[[ Document passage open ]]
Naturally, because the computer can only do very simple things (albeit at mind-boggling speeds), it is incredibly sensitive to how the data is organized in memory. So most of the mistakes you will make will be misorganizing the data in one way or another. Passing the wrong type of object to another method, is basically saying "start executing these instructions, don't worry, the instructions will be valid and logical and the data will be organized along these lines" and having that be wrong. You jump into the middle of some image data and start executing it, for instance. Or you pass a string that contains the characters "145" instead of a memory address that contains the numerical value 145 (In the computer's memory, the value 1 is represented as 0000000000000000000000000000001. The most common number used to refer to the symbol '1' represented as 000000000000000000000000011111. For compactness, we write these in hexadecimal as 0x01 and 0x1F, which mean the same thing, you are probably familiar with this from writing out RGB colors in HTML/CSS.)

All this stuff about Objective-C being object-oriented vs. some other language that's not only come down to the language giving you some handy shortcuts to organize things, but the fundamental picture is unchanged.

I bring this up because I know other people have struggled with it, and then they have a sort of "aha" moment. People at different levels will think "well, what the compiler does is magic" or "well, this is object-oriented, I don't really know how they make object systems" or window toolkits or whatever large complex piece of software it is they are working with. I think it's an important trick to keep in your mind that we don't always mean the same thing when we say something is "complex", and that this type of software writing is complex; it is the kind of complexity that grows from very many simple things being done very many times: New York City built from Lincoln Logs. There's (essentially) nothing the Objective-C runtime or the Apple libraries are doing that you couldn't do yourself, if you had enough time. The individual things are always simple. It's deterministic. You can always get it. It's just going to take longer.
[[ Document passage closed ]]
[[ Records supplied open ]]
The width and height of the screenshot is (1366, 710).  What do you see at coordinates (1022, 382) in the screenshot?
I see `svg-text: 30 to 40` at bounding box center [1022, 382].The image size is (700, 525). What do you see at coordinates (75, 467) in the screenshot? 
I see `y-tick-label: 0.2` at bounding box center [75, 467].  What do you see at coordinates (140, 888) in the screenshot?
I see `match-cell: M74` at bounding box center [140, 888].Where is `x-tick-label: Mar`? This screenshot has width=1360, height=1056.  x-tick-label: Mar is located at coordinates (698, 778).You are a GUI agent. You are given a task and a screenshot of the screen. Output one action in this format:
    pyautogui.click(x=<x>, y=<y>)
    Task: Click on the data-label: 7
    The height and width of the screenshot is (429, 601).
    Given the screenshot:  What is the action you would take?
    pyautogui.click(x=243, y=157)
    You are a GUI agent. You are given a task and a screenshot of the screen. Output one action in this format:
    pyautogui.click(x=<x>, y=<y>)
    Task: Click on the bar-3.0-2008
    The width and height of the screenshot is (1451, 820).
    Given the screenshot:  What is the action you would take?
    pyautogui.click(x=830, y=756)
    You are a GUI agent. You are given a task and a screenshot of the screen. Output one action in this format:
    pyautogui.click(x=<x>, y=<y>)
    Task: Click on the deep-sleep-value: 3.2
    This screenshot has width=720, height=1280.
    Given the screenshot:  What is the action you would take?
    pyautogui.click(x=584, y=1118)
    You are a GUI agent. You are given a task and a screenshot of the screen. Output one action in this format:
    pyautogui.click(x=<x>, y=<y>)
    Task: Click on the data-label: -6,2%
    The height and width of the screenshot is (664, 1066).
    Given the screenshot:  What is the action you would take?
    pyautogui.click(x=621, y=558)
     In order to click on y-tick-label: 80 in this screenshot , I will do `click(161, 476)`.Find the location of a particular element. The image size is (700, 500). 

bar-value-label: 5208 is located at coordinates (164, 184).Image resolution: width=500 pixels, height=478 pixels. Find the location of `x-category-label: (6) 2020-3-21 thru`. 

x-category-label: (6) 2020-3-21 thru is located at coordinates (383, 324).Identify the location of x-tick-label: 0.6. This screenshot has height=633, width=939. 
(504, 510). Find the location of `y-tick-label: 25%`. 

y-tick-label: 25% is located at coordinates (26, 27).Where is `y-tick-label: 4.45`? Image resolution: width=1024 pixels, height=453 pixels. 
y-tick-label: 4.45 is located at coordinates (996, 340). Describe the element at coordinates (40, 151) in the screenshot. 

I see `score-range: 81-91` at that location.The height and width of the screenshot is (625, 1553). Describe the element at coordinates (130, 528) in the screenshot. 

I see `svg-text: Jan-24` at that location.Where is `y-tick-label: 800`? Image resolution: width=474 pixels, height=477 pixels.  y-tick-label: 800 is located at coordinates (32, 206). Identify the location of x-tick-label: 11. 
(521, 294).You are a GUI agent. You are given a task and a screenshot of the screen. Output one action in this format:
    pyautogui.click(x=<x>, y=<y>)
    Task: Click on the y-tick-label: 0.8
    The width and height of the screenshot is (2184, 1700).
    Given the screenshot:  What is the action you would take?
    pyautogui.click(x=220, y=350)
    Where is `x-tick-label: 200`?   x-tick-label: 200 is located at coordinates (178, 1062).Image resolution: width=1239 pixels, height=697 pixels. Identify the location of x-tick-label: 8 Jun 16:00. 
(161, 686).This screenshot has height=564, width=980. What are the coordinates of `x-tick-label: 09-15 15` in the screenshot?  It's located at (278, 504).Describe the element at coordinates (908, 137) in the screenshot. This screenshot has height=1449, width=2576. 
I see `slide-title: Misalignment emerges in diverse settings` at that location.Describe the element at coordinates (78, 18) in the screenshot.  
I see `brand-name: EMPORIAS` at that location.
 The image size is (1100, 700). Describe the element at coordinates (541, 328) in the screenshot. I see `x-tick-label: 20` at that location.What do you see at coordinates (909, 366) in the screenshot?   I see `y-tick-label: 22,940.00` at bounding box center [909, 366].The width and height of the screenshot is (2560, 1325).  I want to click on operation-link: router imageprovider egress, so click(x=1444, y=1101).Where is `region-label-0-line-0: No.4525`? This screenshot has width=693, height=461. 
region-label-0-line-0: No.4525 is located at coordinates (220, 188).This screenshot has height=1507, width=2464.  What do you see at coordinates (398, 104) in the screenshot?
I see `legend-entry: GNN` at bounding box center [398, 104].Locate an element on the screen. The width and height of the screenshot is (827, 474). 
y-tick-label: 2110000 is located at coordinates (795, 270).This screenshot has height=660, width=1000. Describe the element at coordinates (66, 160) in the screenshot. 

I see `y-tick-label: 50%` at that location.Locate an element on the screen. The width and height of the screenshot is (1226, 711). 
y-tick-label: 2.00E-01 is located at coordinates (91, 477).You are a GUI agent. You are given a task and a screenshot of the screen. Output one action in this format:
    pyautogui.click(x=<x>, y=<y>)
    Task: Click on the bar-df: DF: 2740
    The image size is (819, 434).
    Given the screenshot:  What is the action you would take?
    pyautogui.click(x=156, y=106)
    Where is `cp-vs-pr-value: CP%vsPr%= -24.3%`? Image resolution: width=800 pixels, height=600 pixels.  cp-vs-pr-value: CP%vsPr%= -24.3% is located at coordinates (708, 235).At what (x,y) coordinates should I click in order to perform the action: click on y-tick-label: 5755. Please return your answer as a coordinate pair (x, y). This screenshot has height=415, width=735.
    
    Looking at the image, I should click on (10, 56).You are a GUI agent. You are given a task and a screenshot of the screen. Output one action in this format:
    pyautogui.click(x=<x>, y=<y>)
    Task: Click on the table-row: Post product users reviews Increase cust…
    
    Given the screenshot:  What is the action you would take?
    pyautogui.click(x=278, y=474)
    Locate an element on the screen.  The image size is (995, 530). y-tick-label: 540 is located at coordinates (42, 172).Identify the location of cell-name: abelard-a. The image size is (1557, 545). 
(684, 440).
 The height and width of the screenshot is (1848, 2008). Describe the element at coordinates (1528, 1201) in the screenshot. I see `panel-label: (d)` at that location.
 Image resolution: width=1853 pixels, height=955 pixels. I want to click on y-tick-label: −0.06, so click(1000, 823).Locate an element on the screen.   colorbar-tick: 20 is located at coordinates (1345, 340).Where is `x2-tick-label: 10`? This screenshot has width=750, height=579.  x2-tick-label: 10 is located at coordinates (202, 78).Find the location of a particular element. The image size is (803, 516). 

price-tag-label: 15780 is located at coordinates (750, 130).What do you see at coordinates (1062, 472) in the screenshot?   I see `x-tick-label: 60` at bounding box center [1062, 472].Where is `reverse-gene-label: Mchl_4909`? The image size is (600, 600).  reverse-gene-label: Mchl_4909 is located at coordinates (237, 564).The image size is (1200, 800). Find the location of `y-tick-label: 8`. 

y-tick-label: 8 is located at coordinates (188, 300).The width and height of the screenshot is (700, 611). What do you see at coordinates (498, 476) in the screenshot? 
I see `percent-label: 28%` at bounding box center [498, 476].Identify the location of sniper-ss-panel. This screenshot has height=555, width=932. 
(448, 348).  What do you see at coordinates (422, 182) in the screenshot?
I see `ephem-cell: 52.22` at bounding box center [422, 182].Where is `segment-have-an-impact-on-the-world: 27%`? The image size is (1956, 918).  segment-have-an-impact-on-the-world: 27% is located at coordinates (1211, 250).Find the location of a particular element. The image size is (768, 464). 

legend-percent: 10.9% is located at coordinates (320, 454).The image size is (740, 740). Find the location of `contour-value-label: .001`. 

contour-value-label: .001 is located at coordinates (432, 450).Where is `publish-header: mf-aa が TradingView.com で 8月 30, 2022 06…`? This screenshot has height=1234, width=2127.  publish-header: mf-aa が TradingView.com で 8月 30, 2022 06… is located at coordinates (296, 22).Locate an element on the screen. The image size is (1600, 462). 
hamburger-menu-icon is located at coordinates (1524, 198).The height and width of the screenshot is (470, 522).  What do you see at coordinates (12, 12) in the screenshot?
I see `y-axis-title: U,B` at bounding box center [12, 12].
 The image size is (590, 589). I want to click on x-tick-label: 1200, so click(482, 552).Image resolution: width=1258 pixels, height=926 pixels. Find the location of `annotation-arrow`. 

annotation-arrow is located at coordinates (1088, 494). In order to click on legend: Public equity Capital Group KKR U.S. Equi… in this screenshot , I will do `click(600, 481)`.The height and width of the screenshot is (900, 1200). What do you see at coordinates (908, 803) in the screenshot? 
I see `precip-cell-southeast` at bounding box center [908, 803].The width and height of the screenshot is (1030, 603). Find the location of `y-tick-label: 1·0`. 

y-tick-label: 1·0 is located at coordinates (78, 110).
[[ Records supplied closed ]]
▶ [Required actions]:
• a. Summarize the passage on computer data and complexity in two sentences.
• b. Answer these questions from the passage on computer data and complexity:
(i) According to the passage, what will most of your mistakes come from?
(ii) What does the difference between Objective-C being object-oriented and another language come down to?
(iii) What image does the passage use for complexity that grows from many simple things?
• c. Carry on the passage on computer data and complexity from its final sentence.
The lines have nothing to do with the passage on computer data and complexity.

▶ [Per-task outputs]:
• a. Because a computer can only do very simple things, it is extremely sensitive to how data is organized in memory, so most programming mistakes come from misorganizing that data, such as passing the wrong type of object to a method. Software like the Objective-C runtime or the Apple libraries is complex only in the sense that very many simple things are done very many times, so given enough time you could do anything they do yourself.

• b.
(i) Misorganizing the data in one way or another.
(ii) The language giving you some handy shortcuts to organize things.
(iii) New York City built from Lincoln Logs.

• c.
posted by jeb at 5:10 PM on October 8, 2012 [9 favorites]


jeb nails the foundational stuff well. Awesome summary.

I found that jumping into OOP languages was more complicated than learning C first; C is small, relatively simple, and covers ALL of the major "data" topics that jeb alludes to or uses examples for -- stuff like NSString *string being a pointer, for example. (What the hell is a pointer? Why do I need one? What does it even MEAN to point at a memory location when I try to assign a value to a variable? K&R will, by dint of working your way through it, teach you this stuff; this is the base from which you can begin to connect jeb's concepts with the pragmatic coursework you're struggling with.)

There are probably other ways, but in my experience, great coders operate on both theoretical and functional levels simultaneously. Programming is part art, part craft.